La zone côtière de l’île de Cayenne, jusqu’au delà des îlets est explorée, sans résultat.

Après une heure quarante de vol, nous découvrons un individu assis, les bras croisés, sur un tronc d’arbre à la limite des palétuviers et de l’eau, à environ six kilomètres au nord-ouest de la pointe Macouria. A côté de lui, une branche surmontée d’un morceau de polystyrène blanc est planté dans la vase. Nous nous mettons en vol stationnaire en lui faisant face. Au bout de quelques secondes, il nous fait un signe en forme d’appel.

En raison d’extrêmes difficultés pour arriver à cet endroit par voie terrestre (marécages) et de l’absence d’embarcation dans ce secteur, nous estimons qu’il s’agit là d’un de nos naufragés.

Après avoir signe à cette personne d’attendre sans bouger, nous rentrons à l’hélistation pour faire un complément de carburant. Il est 18H04.

Nous décollons à 18H10, en vue d’effectuer la récupération de la personne découverte.

Cayenne, au loin le confluent des deux rivières (Cayenne et Montsinéry).

Pour cette opération, se trouvent à bord : le MDLC UFFERTE (pilote), le gendarme HENRY (mécanicien-treuilliste) et le MDLC MICHELAT (radio).

Revenus sur les lieux, le MDLC MICHELAT est treuillé sur un tronc d’arbre à quelques mètres du rivage. En effet, c’est impossible d’aller plus près en raison de l’équilibre instable des palétuviers, à moitié déracinés par la houle.

Le MDLC MICHELAT fait signe à la personne de venir le rejoindre et la sangle.
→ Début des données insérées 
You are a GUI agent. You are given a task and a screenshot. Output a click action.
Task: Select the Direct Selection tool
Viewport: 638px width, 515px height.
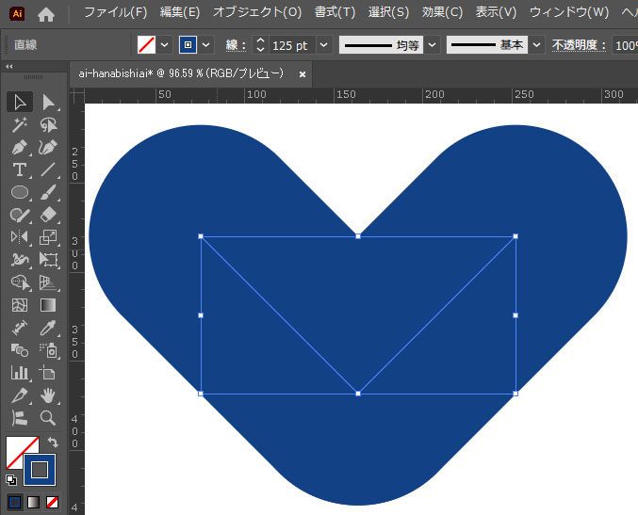click(49, 102)
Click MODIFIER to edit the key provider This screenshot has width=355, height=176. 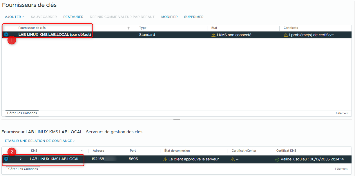[169, 17]
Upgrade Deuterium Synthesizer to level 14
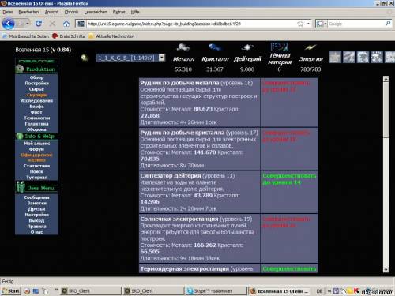This screenshot has width=395, height=296. pos(289,179)
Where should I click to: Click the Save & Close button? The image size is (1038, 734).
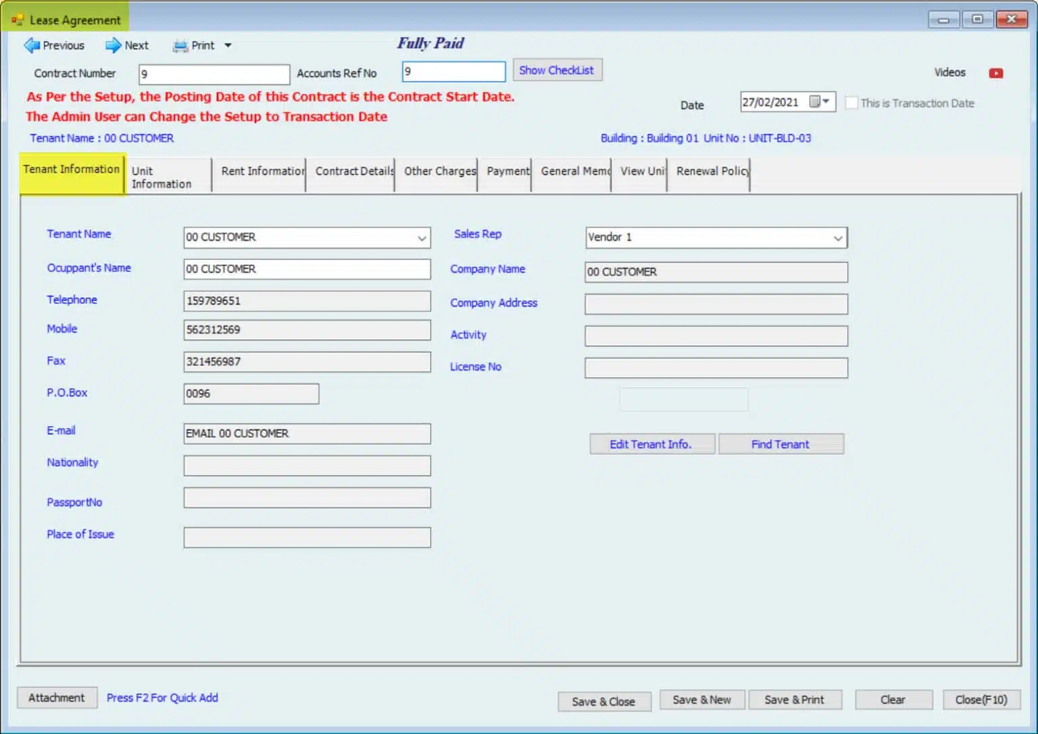603,702
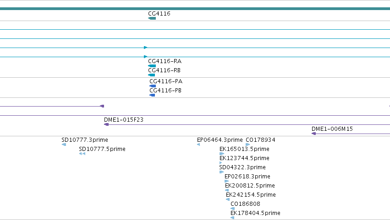Click the EP06464.3prime EST arrow
390x220 pixels.
pyautogui.click(x=198, y=145)
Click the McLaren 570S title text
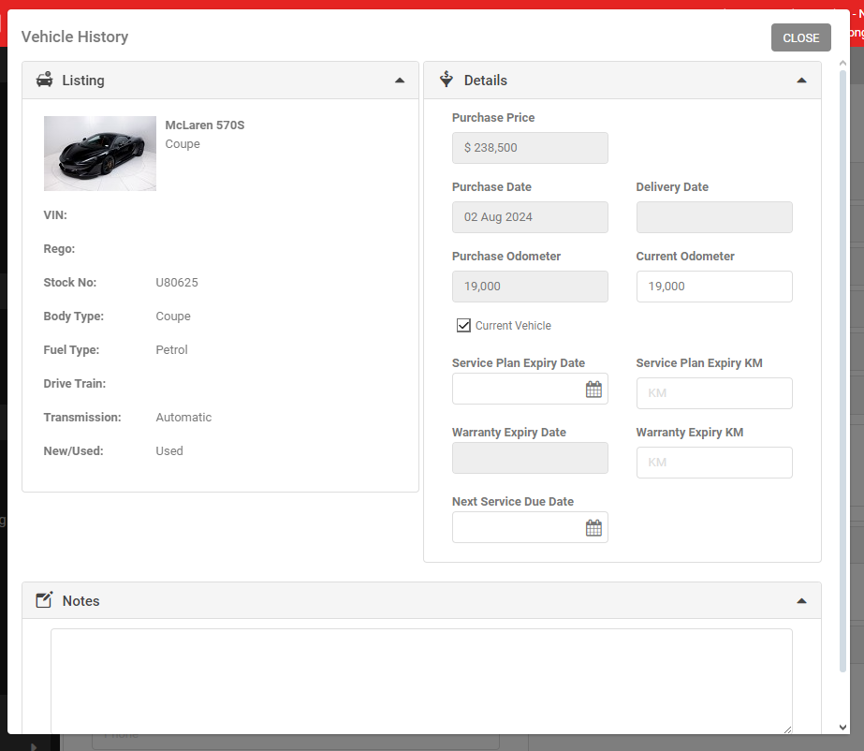Viewport: 864px width, 751px height. point(205,125)
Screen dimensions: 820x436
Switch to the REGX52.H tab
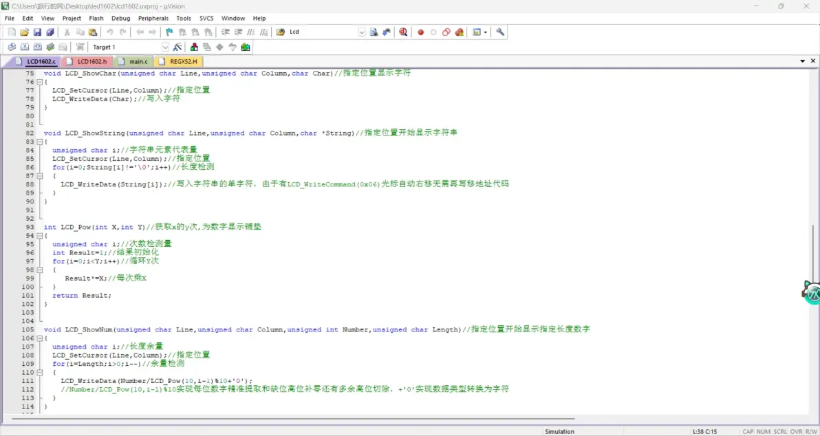click(x=183, y=62)
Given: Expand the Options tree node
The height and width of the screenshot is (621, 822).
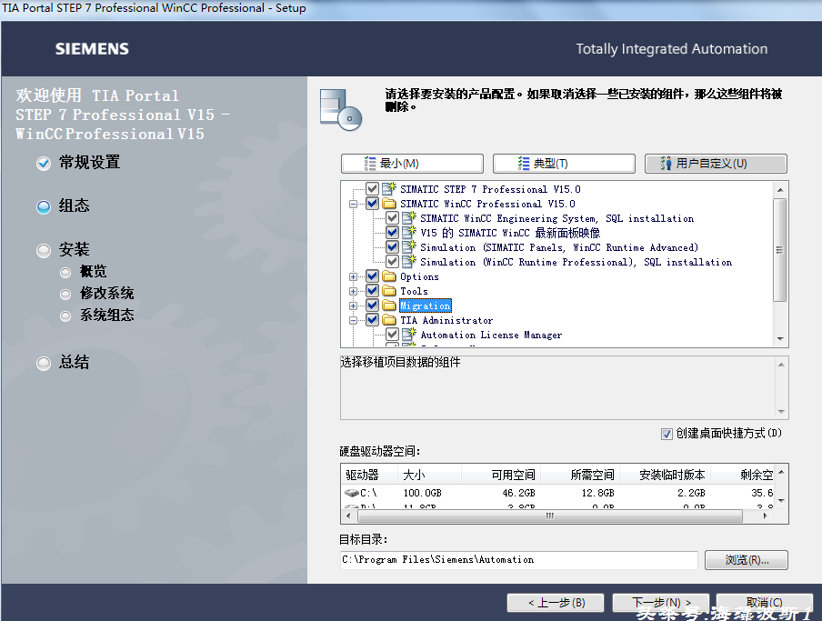Looking at the screenshot, I should pos(353,277).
Ojna SAMIENTE qui était effectivement une des personnes recherchées est hissé à bordpar hélitreuillage. Nous récupérons notre collègue dans la foulée.

A notre demande SAMIENTE nous indique que son camarade doit être échoué plus à l’ouest de la côte. Nous nous dirigeons aussitôt dans cette direction, en translation lente, très près de la végétation et repérons le second naufragé, à environ deux kilomètres de là. Après avoir déposé SAMIENTE à l’hélistation, nous retournons sur les lieux récupérer son camarade, Costa FERREIRA, dans les mêmes conditions.
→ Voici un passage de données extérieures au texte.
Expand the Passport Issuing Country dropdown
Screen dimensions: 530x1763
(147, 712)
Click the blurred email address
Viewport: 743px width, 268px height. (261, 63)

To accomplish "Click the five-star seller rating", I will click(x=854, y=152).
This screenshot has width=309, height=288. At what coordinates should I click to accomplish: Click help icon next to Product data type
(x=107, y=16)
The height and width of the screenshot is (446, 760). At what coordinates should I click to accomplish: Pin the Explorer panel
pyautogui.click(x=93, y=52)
L’opération de sauvetage se termine au crépuscule. Une ambulance du SAMU de Cayenne vient recueillir les deux naufragés, physiquement éprouvés.

Selon leurs dires, ils auraient coulé le 14 septembre, vers 10 heures du matin, au large de Cayenne.
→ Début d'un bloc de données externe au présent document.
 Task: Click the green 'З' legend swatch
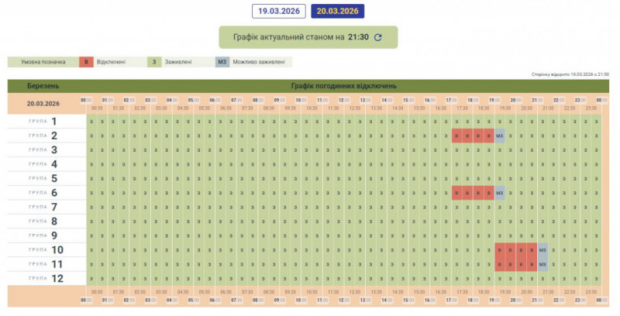[x=154, y=62]
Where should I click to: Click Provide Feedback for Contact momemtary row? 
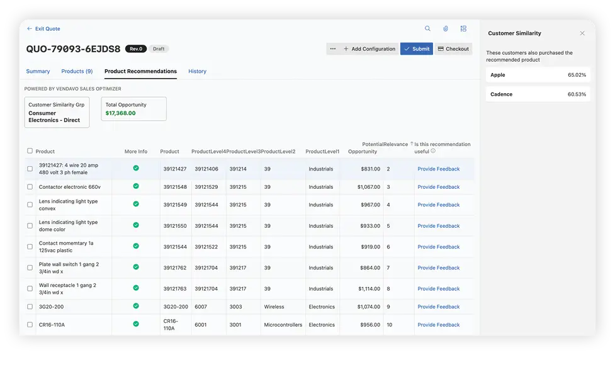coord(439,247)
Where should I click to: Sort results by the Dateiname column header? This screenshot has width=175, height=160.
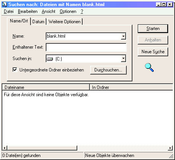46,87

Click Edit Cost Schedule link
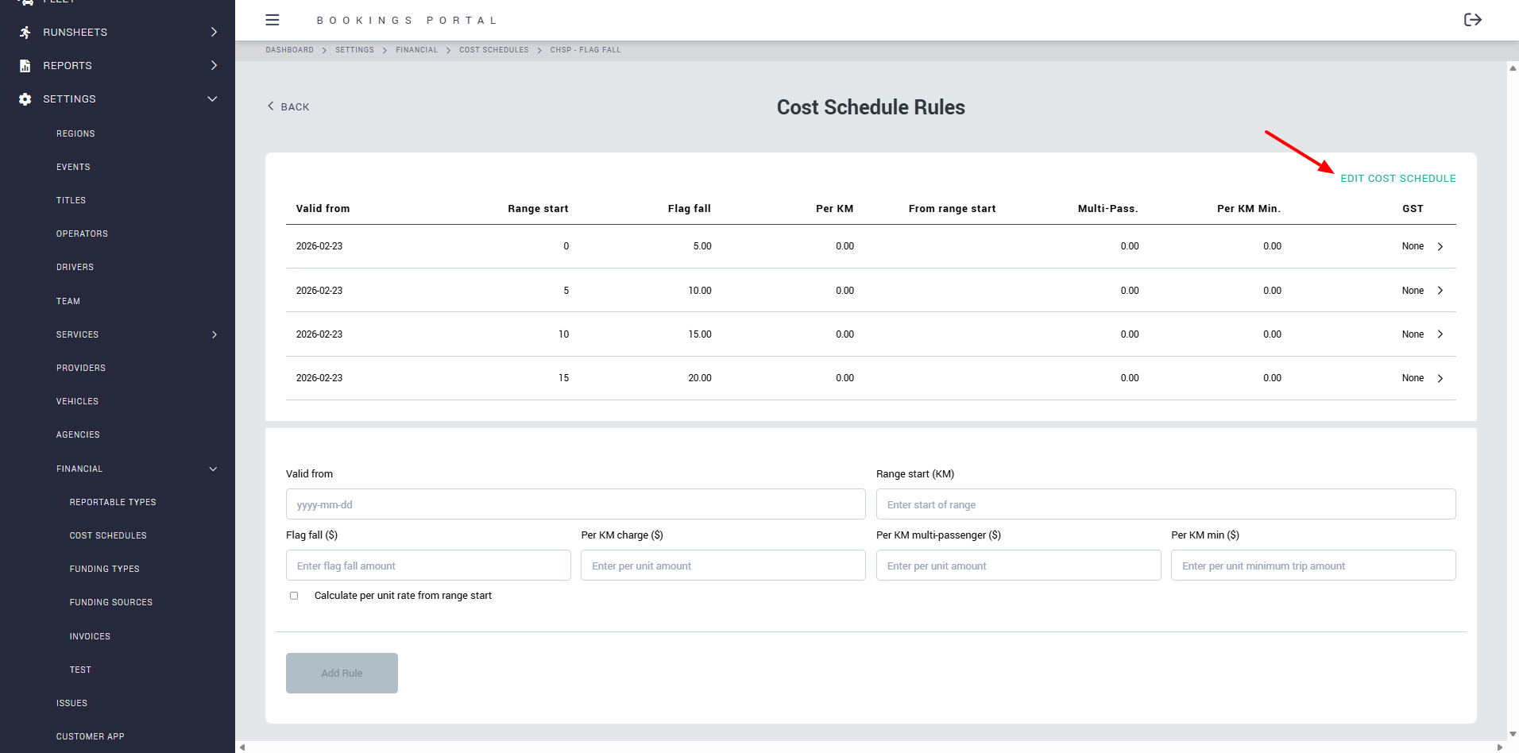1397,179
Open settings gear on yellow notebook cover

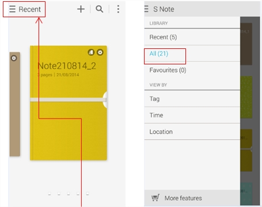[100, 52]
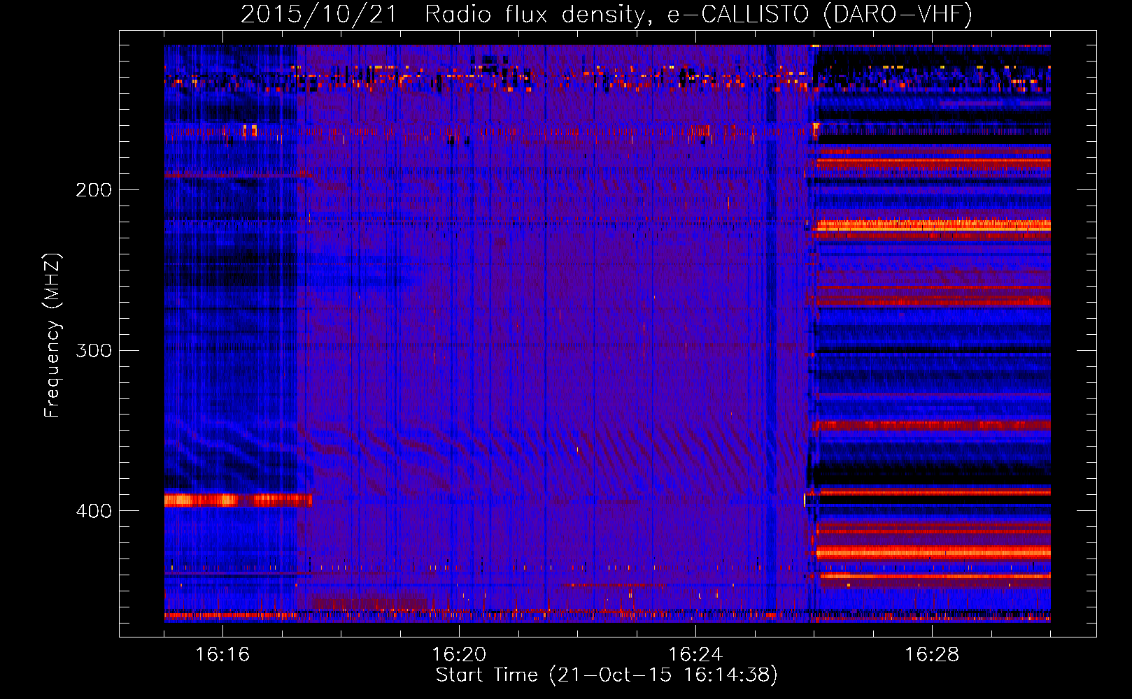Select the 16:24 time tick label

695,654
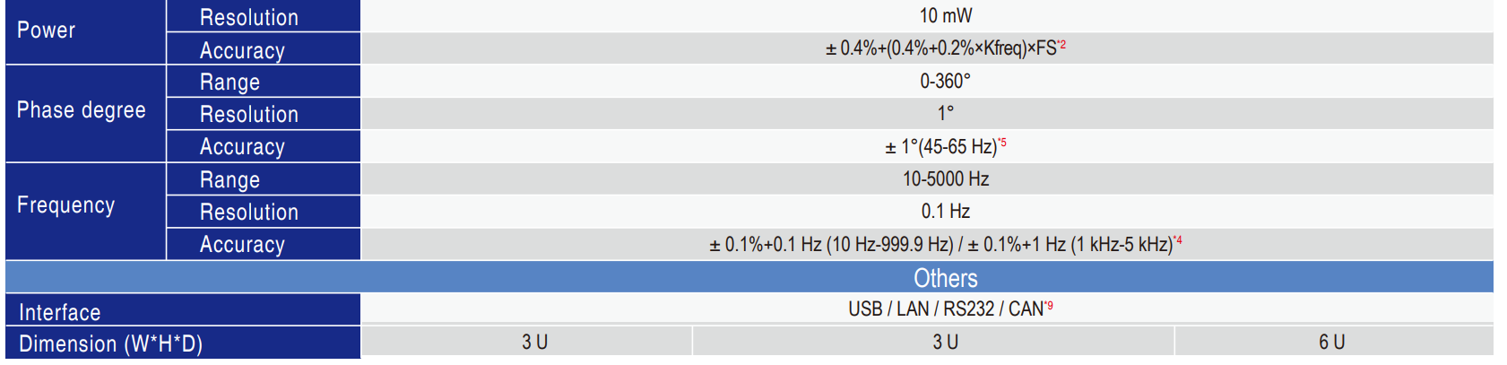
Task: Click the Interface row label
Action: (x=60, y=312)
Ils se seraient échoués sur la côte où nous les avons découverts, en fin de matinée, y auraient passé la nuit et la journée du 15 septembre.

Un commentaire

  1. Très fière de ce récit et tellement de bons souvenirs dans cette gendarmerie de la Madeleine à Cayenne ! J y suis retournée 32 ans après, tout avait bien changé certes mais les gens, les odeurs, les bruits…. Tout est resté tel quel …. C est un territoire particulier, une terre incroyable et une culture tellement riche.